**YOUR TASK:**
Can you copy every line of the listing below without changing a single character?

BEGIN INPUT ROWS

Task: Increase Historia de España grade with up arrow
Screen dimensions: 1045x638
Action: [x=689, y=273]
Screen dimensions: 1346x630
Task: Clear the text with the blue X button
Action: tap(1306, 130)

END INPUT ROWS

**TASK RESPONSE:**
Task: Increase Historia de España grade with up arrow
Screen dimensions: 1045x638
Action: [x=689, y=273]
Screen dimensions: 1346x630
Task: Clear the text with the blue X button
Action: tap(1306, 130)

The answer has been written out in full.